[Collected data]
== Segment start ==

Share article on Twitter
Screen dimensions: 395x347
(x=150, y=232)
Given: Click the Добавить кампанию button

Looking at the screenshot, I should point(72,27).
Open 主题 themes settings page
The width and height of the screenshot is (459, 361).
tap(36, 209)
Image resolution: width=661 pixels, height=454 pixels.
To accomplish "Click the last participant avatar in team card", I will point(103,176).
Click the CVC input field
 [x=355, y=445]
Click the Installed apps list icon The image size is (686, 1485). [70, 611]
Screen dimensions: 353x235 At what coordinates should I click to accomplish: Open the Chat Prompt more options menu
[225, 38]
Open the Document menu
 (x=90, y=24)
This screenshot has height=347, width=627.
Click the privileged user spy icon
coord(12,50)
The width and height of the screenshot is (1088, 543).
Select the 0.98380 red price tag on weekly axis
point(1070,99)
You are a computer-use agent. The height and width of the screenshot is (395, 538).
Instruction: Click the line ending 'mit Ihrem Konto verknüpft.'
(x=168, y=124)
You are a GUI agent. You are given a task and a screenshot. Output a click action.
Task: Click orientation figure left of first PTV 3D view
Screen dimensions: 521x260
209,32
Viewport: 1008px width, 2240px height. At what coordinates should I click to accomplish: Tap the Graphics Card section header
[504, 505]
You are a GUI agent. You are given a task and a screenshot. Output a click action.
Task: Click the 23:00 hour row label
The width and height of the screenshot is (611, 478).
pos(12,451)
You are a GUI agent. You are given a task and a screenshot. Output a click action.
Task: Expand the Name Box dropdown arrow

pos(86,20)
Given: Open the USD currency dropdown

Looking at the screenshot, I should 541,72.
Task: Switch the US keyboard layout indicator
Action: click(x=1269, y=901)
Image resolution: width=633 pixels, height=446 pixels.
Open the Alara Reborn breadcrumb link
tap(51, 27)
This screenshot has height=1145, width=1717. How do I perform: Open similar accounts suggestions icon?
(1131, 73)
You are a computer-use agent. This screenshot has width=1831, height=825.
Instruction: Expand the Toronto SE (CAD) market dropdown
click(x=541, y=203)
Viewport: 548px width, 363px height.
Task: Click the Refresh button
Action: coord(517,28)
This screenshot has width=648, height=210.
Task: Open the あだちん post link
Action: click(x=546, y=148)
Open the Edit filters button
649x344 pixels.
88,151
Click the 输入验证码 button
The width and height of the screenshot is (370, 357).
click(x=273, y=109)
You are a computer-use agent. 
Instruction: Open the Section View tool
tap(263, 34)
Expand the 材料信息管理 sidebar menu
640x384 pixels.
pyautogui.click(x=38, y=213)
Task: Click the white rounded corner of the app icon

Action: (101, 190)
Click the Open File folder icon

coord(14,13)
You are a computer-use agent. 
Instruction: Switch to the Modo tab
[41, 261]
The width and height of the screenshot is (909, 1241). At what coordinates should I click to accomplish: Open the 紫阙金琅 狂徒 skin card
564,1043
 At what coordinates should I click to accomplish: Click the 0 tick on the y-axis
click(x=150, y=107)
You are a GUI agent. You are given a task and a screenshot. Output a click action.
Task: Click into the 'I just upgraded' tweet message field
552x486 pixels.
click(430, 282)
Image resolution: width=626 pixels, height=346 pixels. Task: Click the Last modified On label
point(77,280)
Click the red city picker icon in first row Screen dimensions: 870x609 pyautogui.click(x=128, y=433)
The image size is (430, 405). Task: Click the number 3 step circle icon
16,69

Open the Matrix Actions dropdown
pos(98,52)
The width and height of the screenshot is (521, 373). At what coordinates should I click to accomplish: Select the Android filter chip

== Segment end ==

# Exercise requirements:
This exercise calls for repeating every line of the data exactly.

# Solution to the exercise:
Share article on Twitter
Screen dimensions: 395x347
(x=150, y=232)
Given: Click the Добавить кампанию button

Looking at the screenshot, I should point(72,27).
Open 主题 themes settings page
The width and height of the screenshot is (459, 361).
tap(36, 209)
Image resolution: width=661 pixels, height=454 pixels.
To accomplish "Click the last participant avatar in team card", I will point(103,176).
Click the CVC input field
 [x=355, y=445]
Click the Installed apps list icon The image size is (686, 1485). [70, 611]
Screen dimensions: 353x235 At what coordinates should I click to accomplish: Open the Chat Prompt more options menu
[225, 38]
Open the Document menu
 (x=90, y=24)
This screenshot has height=347, width=627.
Click the privileged user spy icon
coord(12,50)
The width and height of the screenshot is (1088, 543).
Select the 0.98380 red price tag on weekly axis
point(1070,99)
You are a computer-use agent. The height and width of the screenshot is (395, 538).
Instruction: Click the line ending 'mit Ihrem Konto verknüpft.'
(x=168, y=124)
You are a GUI agent. You are given a task and a screenshot. Output a click action.
Task: Click orientation figure left of first PTV 3D view
Screen dimensions: 521x260
209,32
Viewport: 1008px width, 2240px height. At what coordinates should I click to accomplish: Tap the Graphics Card section header
[504, 505]
You are a GUI agent. You are given a task and a screenshot. Output a click action.
Task: Click the 23:00 hour row label
The width and height of the screenshot is (611, 478).
pos(12,451)
You are a GUI agent. You are given a task and a screenshot. Output a click action.
Task: Expand the Name Box dropdown arrow

pos(86,20)
Given: Open the USD currency dropdown

Looking at the screenshot, I should 541,72.
Task: Switch the US keyboard layout indicator
Action: click(x=1269, y=901)
Image resolution: width=633 pixels, height=446 pixels.
Open the Alara Reborn breadcrumb link
tap(51, 27)
This screenshot has height=1145, width=1717. How do I perform: Open similar accounts suggestions icon?
(1131, 73)
You are a computer-use agent. This screenshot has width=1831, height=825.
Instruction: Expand the Toronto SE (CAD) market dropdown
click(x=541, y=203)
Viewport: 548px width, 363px height.
Task: Click the Refresh button
Action: coord(517,28)
This screenshot has width=648, height=210.
Task: Open the あだちん post link
Action: click(x=546, y=148)
Open the Edit filters button
649x344 pixels.
88,151
Click the 输入验证码 button
The width and height of the screenshot is (370, 357).
click(x=273, y=109)
You are a computer-use agent. 
Instruction: Open the Section View tool
tap(263, 34)
Expand the 材料信息管理 sidebar menu
640x384 pixels.
pyautogui.click(x=38, y=213)
Task: Click the white rounded corner of the app icon

Action: (101, 190)
Click the Open File folder icon

coord(14,13)
You are a computer-use agent. 
Instruction: Switch to the Modo tab
[41, 261]
The width and height of the screenshot is (909, 1241). At what coordinates should I click to accomplish: Open the 紫阙金琅 狂徒 skin card
564,1043
 At what coordinates should I click to accomplish: Click the 0 tick on the y-axis
click(x=150, y=107)
You are a GUI agent. You are given a task and a screenshot. Output a click action.
Task: Click into the 'I just upgraded' tweet message field
552x486 pixels.
click(430, 282)
Image resolution: width=626 pixels, height=346 pixels. Task: Click the Last modified On label
point(77,280)
Click the red city picker icon in first row Screen dimensions: 870x609 pyautogui.click(x=128, y=433)
The image size is (430, 405). Task: Click the number 3 step circle icon
16,69

Open the Matrix Actions dropdown
pos(98,52)
The width and height of the screenshot is (521, 373). At what coordinates should I click to accomplish: Select the Android filter chip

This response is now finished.